Only Watch 2015 Interview de Luc Pettavino

A l’occasion de la vente aux enchères caritative Only Watch qui s’est déroulée samedi passé à Genève, WorldTempus s’est entretenu avec Luc Pettavino, Président de l’Association Monégasque contre les Myopathies et organisateur d’Only Watch.

Pouvez-vous me dire quelques mots sur Only Watch ?
Tout d’abord, nous faisons cela pour une grande communauté de gens qui sont merveilleux, comme souvent le sont les gens atteints de maladies importantes. Ils dégagent quelque chose de plus, ont un chemin de vie complexe mais sont en général prêts à l’affronter. Pour nous qui vivons avec eux, ils sont une grande source de sagesse.
Ensuite, on se dit que tout cela, on le fait évidemment pour nos enfants, mais aussi pour la prochaine génération. C’est un peu comme tous les gens qui se sont battus pour quelque chose et qui ne savent jamais si les fruits de leur bataille vont être pour eux ou pas, mais que s’ils s’engagent, c’est qu’ils ont intégré le fait que c’est une démarche complètement altruiste. A l’heure actuelle, on parle beaucoup d’économie de marché, où l’argent est roi... Avec Only Watch, l’argent n’est pas une fin en soi, mais un moyen.

La collection Only Watch 2015 compte 44 montres, un record. Comment se passe “les inscriptions”?
Il y a des marques que l’on sollicite, car elles ont une valeur sur le marché, historique, artisanale ou qualitative et puis, il y a des marques qui viennent à nous. La démarche est alors très simple: comme je ne suis pas expert horloger, je m’entoure d’avis, pas toujours les mêmes d’ailleurs. Et je sens bien qu’il y a une perception nette après consultation : c’est un go ou un no go. Je suis également transparent dans mon discours avec les marques, je leur explique bien le jeu. En participant à Only Watch, les manufactures horlogères s’exposent. Il y a une vente aux enchères avec de vrais prix et donc, une certaine prise de risque.

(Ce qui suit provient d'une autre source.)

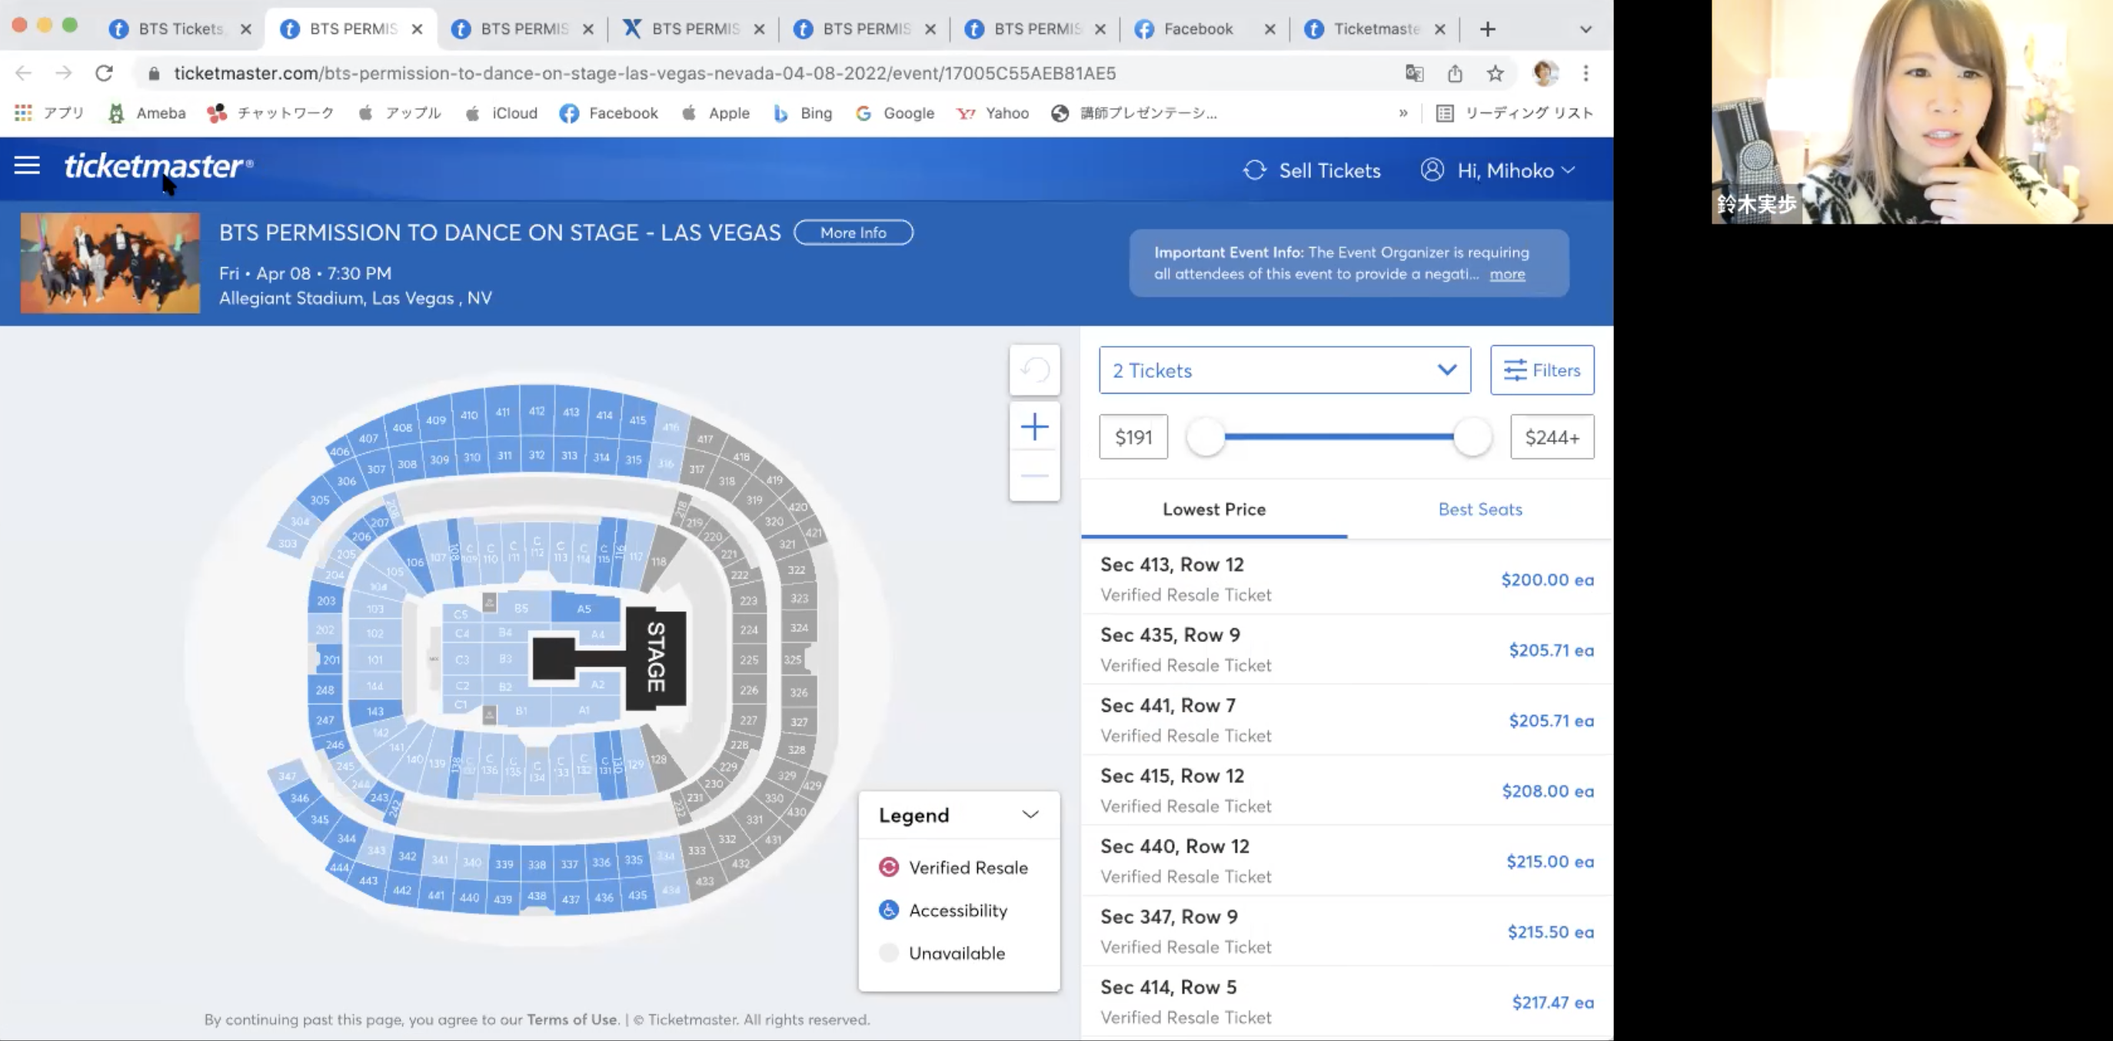Open the translate page icon

(1414, 74)
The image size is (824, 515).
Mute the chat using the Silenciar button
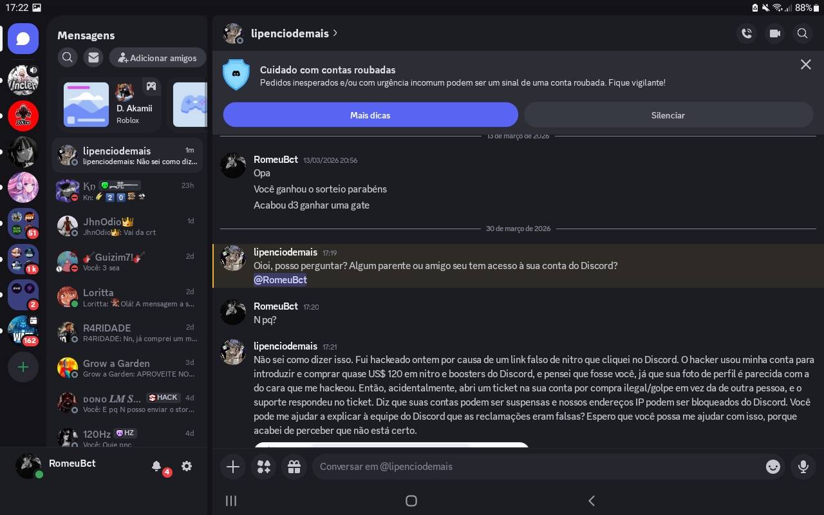(668, 115)
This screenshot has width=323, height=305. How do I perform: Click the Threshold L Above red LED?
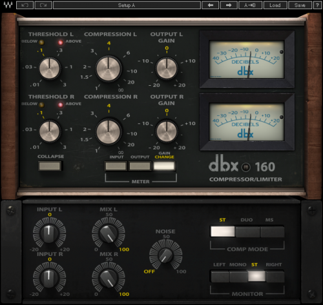(61, 43)
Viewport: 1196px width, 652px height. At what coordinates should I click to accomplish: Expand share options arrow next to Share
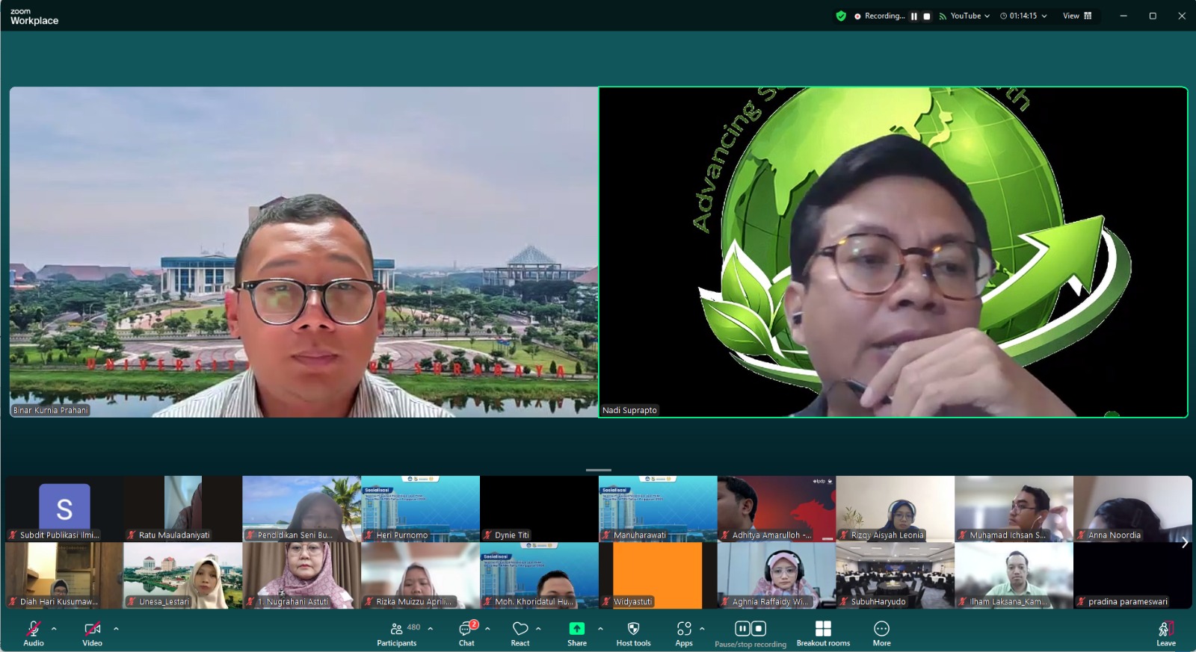click(600, 629)
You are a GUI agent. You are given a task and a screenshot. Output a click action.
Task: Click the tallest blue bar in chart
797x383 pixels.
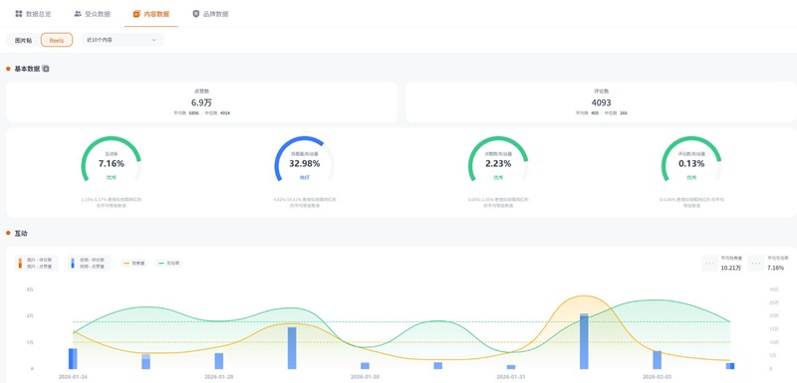click(584, 341)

Only Watch fête ses 10 ans cette année. Que pensez-vous de son succès ?
Je me dis que chaque fois, c’est une surprise que les gens acceptent à nouveau de participer, je ne le prends jamais pour acquis. Je sais que les gens ont compris qu’Only Watch est comme la vie, imparfaite. Année après année, je tire les conclusions de ce qui s’est bien ou mal passé et de ce que je peux améliorer. Je suis très fier et touché que les gens fassent confiance à une parole et à une énergie que je transmets. Si je dis « me font confiance », cela voudrait dire que je gonfle mon ego alors que je ne suis que le chef d’orchestre.

Quelles ont été les actions entreprises avec le fond Only Watch?
Nous avons fait beaucoup de choses. Nous avons soutenu la recherche fondamentale et la recherche appliquée. Nous avons ouvert un laboratoire au Centre Scientifique de Monaco. Comme nous nous approchons des thérapies, nous avons créé des biotechs et déposé des brevets. Nous jouons le rôle d’une entreprise sans retour financier, en se structurant dans le but de protéger les savoir-faire et pour amener ces possibles projets thérapeutiques le plus loin possible vers le médicament. En espérant que d’autres – les grandes entreprises pharmaceutiques – prennent le relais par la suite.

Comment voyez-vous l’avenir ?
La pathologie de mon fils Paul nous a amené vers une approche très carpe diem. A chaque jour suffit sa peine. On a des projets, on a des perspectives, on a des rêves, mais finalement seul compte l’instant présent.